Accounting for the sub-weekly variability of wind power generation should also be considered. In the current EMPS set up, the sub-weekly variability of wind is disregarded. Wind power generation is estimated on a weekly basis and equally distributed along the week. High frequency variability of wind power generation could obviously limit wind integration into the grid resulting in an energy deficit in Mid-Norway larger than the one obtained in this study. Transmission lines from/to Mid-Norway would also play a major role in wind power integration, which is also impossible to check at weekly time scale.
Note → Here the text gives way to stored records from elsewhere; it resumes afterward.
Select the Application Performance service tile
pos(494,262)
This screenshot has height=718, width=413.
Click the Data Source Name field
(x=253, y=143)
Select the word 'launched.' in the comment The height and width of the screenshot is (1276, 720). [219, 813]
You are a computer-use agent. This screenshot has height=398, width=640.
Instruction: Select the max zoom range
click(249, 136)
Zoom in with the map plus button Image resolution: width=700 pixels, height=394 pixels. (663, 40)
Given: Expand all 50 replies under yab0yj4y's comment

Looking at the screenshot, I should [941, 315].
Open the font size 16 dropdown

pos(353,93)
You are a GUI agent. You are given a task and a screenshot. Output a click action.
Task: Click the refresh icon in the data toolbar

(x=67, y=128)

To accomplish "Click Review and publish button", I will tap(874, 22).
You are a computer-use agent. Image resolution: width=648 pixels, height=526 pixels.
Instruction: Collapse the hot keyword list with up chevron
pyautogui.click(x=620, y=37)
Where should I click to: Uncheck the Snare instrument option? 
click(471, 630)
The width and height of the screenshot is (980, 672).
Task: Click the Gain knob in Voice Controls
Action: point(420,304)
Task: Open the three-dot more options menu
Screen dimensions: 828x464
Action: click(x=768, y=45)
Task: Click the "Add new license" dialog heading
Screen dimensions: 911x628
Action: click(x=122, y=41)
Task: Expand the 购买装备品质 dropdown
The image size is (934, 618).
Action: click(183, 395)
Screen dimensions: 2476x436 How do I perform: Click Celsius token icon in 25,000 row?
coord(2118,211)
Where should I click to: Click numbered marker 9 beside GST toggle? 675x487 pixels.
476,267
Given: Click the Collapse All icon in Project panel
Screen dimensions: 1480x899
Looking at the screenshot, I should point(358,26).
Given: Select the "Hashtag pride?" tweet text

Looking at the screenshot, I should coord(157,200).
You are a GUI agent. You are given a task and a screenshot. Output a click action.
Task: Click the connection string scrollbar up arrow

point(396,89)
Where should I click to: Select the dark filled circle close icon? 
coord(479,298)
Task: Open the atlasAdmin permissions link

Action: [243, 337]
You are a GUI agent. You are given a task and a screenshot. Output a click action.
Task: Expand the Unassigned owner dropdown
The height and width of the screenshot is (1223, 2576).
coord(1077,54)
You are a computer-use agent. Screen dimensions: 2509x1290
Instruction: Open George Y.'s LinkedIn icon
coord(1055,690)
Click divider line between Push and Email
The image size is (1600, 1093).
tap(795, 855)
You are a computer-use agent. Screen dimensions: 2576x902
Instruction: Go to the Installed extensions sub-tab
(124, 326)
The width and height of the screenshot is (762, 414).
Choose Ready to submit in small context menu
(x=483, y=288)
In addition to climate change analyses, further analyses should also consider the low-frequency variability of weather variables, resulting from the internal variability of the climate system. The year to year to multi-decadal variability of weather variables, precipitation and river flow especially are expected to have a large influence on the potential of renewable and on system performance (e.g., [
34]). This would be worth extra investigation. The weather generator developed by Ref. [
35] could be considered for such an assessment in future works.
Since this study mainly focuses on aggregated indicators (i.e., computed over the whole period), adding forecast within the considered analysis framework should not significantly improve climate change impact assessment, as shown by Ref. [
36]. However, future researches should also consider investigating on the effects of extreme events/periods. High wind power generation periods as illustrated on
Figure 3d may have impact on the whole energy systems and especially on the energy exchange among regions. Considering the likely increases in extreme events, further analyses on their impact are required (McInnes et al. [
37] give for instance an increase by more than 10% of extreme wind speed in Mid-Norway). Improving forecast of such events and integrating them in the analysis framework is also an important research perspective of this work.